Notable: Scott Herndon defeated Sen. Jim Woodward again in North Idaho, reversing Woodward's 2022 win. Herndon and Woodward have traded this seat twice now.
| Incumbent | District | Challenger | Result | Margin |
|---|---|---|---|---|
| Rep. Steven Miller (Budget Committee Vice Chair) | Magic Valley | Chance Requa (1st) / William Mostoller (2nd) | Lost | 3rd of 3 -- 31.6% |
| Rep. Lucas Cayler | Canyon County | Debbie Geyer | Lost | 53.3% -- 46.7% |
| Rep. Tanya Burgoyne | Eastern Idaho | Jennifer Miles | Lost | 50.6% -- 49.4% (40 votes) |
| Rep. Zuiderveld | Magic Valley | Brent D. Reinke | Lost | 60.1% -- 39.9% |
| Rep. Kohl | Magic Valley | Casey Swensen | Lost | 57.9% -- 42.1% |
| Rep. Thompson | TBD | Brian Beckley | Lost | 59.1% -- 40.9% |
| Sen. Jim Woodward | North Idaho (Dist. 5) | Scott Herndon | Lost | Herndon wins rematch |
| Rep. Leavitt (Gang of Eight) | Magic Valley | TBD | Lost | Pending full results |
| Rep. Barbara Ehardt | Idaho Falls (Dist. 33A) | Connor Cook | Survived | 51.6% -- less than 200 votes |
Little advances to face Democrat Terri Pickens in November. Idaho has not elected a Democrat to statewide office since 2002. The general election outcome is not in doubt. The primary was the real contest.
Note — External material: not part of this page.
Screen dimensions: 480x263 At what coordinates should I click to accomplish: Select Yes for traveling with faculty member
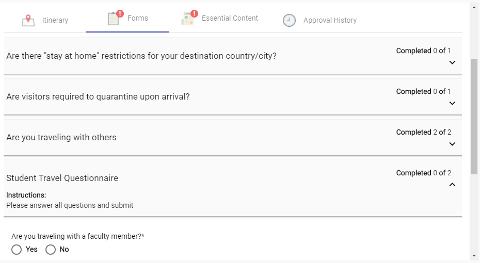17,250
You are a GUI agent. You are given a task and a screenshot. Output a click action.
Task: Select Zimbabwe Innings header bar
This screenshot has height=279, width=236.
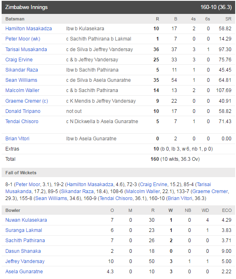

All 105 seats in the Idaho Legislature are up in November. Most Republican primaries were uncontested or produced candidates who will be heavily favored in November. The nine incumbents who lost will be replaced by their primary winners.
Congressional races: Both incumbent House Republicans (Fulcher and Simpson) survived their primaries. Sen. Jim Risch advances to face a Democrat in November.